Elbette, karıncaların savaşmak için yaratıldığını söyleyebilirdi.
Geçmişte sayısız kez benzer saldırılar yaptıklarını ve aynı şeyin kendilerine de olabileceğini bilmeleri gerektiğini. Kırmızı Sessizlik Ormanı'nda kan ve ateşin sınırında yaşayan militan bir tür olduklarını.
Ama bunlar bahanelerdi.
Gerçek neden basitti.
Görev.
O aptal mavi pencere. Onu kan dökmeye teşvik eden o satır. Karıncalar teslim olsaydı, savunmak için tek bir kolunu bile kaldırmasalardı bile, o yine de saldırırdı.
Çünkü Sistem ona öyle söylemişti.
Çünkü ödülü istiyordu.
Çünkü güce ihtiyacı vardı.
Çünkü... o, başkalarından güç ödünç almak zorunda olan zavallı bir adamdı.
Bu farkındalık midesini burktu.
Ne zaman bu hale geldim?
Ne zaman başka birinin iradesinin kölesi oldum?
Önce Evrensel Kodeks Sistemini kabul ettim. Şimdi de bana ne derse onu yapıyorum. Hepsi ne için? Biraz güç için mi? "Doğru yolda" olduğuma dair sahte bir onay için mi?
Düşünceler durmadı.
Daha da derinlere doğru sarmal halinde ilerledi.
Kendisine Nameless Death (İsimsiz Ölüm) adını vermişti, sanki bir tür sembolmüş gibi. Ölümün gücü.
Ama bu isim hakkında ne kadar çok düşünürse, o kadar boş geliyordu.
Ölüm, onun gibi bencil değildi.
Bugün getirdiği şey ölüm değildi.
Yıkımdı.
Buraya bir hırsız gibi, bir veba gibi gelmişti.
İsimsiz Ölüm, karıncalara tekrar baktı. Niyet dolu bakışları üzerlerinde dolaştı. Gözlerindeki korku yoğundu. Ama hiçbiri saldırmaya hazır görünmüyordu.
Sadece hayatta kalmaya çalışıyorlardı.
O da öyle.
Yavaşça etrafına bakındı, hasarı gözlemledi.
Yıkılmış duvarlar, çökmüş platformlar, kan. Hepsi, Kızıl Sessizlik Ormanı'na gelen 'bilinmeyen varlık'ın eseridir.
Nameless Death tahmin etmek zorunda olsaydı, Quest'in bahsettiği müttefikin kendisi olduğunu düşünürdü.

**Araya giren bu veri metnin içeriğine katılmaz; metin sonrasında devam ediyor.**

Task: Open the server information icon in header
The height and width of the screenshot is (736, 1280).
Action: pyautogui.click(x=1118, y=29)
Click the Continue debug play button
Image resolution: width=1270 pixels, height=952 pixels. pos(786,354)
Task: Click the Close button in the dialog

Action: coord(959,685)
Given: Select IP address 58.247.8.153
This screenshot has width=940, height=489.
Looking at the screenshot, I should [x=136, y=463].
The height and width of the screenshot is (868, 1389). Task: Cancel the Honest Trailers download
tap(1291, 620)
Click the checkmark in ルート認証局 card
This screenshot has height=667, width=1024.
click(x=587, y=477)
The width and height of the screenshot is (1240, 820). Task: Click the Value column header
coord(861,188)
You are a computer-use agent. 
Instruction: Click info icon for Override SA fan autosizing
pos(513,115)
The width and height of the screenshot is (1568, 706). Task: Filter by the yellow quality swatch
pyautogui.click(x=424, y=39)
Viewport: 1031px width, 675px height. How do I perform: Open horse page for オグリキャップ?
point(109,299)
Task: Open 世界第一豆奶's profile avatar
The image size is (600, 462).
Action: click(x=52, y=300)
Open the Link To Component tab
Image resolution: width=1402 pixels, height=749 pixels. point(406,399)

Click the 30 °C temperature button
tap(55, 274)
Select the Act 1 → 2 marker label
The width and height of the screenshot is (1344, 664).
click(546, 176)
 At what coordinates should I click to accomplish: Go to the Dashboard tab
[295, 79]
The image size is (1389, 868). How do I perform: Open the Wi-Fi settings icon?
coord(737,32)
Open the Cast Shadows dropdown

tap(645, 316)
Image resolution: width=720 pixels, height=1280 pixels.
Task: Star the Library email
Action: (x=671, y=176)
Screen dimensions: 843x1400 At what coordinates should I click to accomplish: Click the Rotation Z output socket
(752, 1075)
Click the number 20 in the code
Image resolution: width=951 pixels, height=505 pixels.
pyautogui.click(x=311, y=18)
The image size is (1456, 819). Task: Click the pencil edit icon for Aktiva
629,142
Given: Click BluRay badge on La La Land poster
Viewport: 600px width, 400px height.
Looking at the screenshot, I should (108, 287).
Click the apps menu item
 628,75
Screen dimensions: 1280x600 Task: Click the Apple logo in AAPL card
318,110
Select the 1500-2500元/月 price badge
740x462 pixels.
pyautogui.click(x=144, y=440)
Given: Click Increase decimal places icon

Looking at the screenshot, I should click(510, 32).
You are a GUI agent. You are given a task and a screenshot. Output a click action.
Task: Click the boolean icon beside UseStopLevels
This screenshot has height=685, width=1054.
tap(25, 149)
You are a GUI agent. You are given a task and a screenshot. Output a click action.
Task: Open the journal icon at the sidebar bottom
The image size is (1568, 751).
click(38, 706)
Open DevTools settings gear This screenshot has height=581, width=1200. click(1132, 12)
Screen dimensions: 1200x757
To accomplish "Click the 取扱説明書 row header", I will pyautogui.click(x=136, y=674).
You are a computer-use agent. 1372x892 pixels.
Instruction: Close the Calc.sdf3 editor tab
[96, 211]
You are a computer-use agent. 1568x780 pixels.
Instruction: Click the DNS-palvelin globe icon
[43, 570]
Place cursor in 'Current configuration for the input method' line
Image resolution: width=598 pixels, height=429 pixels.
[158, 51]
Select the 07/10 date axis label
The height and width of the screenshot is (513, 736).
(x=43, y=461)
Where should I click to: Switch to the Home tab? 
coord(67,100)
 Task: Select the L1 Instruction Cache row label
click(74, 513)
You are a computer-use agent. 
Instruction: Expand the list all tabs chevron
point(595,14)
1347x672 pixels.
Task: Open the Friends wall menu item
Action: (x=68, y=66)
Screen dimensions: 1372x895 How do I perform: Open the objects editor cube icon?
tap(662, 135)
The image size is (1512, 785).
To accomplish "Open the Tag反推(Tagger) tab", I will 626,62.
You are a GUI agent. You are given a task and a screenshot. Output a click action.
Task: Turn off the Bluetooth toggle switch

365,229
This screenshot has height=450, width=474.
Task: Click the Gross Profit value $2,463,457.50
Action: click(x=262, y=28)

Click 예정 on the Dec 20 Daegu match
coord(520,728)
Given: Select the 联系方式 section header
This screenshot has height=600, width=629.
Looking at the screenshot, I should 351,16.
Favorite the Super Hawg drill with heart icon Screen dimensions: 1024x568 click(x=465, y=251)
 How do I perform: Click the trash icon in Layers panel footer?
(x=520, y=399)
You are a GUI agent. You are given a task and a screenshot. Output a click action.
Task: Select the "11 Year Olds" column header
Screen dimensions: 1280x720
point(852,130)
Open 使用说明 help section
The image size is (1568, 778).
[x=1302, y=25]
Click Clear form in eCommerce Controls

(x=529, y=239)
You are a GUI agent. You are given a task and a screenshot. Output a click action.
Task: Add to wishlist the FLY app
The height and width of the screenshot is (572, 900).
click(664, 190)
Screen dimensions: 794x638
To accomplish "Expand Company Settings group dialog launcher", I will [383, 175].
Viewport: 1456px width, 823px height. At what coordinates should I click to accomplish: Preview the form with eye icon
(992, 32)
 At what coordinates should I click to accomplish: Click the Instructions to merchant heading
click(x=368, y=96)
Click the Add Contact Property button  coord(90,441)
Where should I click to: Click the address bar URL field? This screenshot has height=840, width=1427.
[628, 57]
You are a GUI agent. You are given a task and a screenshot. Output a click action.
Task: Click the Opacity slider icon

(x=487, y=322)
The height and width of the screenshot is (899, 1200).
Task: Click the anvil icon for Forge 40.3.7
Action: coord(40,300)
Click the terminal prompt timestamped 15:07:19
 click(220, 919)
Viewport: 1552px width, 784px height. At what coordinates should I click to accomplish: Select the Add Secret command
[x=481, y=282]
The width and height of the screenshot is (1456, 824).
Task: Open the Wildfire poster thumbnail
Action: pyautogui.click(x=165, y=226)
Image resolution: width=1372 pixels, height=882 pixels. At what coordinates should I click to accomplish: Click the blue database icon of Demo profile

"Haah," diye homurdandı. "Eğitim için evini basan bir müttefik için katliam ve yıkım yapıyordum."
Bu ikiyüzlülük onun gözünden kaçmadı.
Bu olası müttefikten çok daha fazlasını öldürmüştü.
Seçimlerinin sonuçlarını biliyordu.
Ve şu anda, onun şu anki seçimi, önceki seçimlerini geçersiz kılıyordu.
Yüzlerce karıncayı katlettikten sonra barıştan bahseden bir ikiyüzlüydü.
"Günahlarım benimdir."
İsimsiz Ölüm, geçmişini inkar etme niyetinde değildi.
Ve bu onu ikiyüzlü yapsa bile, daha iyi bir insan olmak istiyordu.
Ömür boyu günahkar olarak yaşamaktansa, günahlarını üstlenip değişmeye çalışmayı tercih ediyordu.
Uzun ve sabit bir nefes verdi. Sonra arkasını döndü.
Görmesi gereken şeyi görmüştü.
Dizlerini büküp zıpladı, şaftın kenarına tutunarak yukarı fırladı. Dikey tünel, karıncaları kaçıracak hızla tırmanırken hareketinin sesiyle yankılandı.
Hiçbiri onu takip etmedi.
Hiçbiri onu durdurmaya çalışmadı.
Sessizce izlediler, fikrini değiştirip aşağıya saldırarak geri gelmesinden çok korkuyorlardı.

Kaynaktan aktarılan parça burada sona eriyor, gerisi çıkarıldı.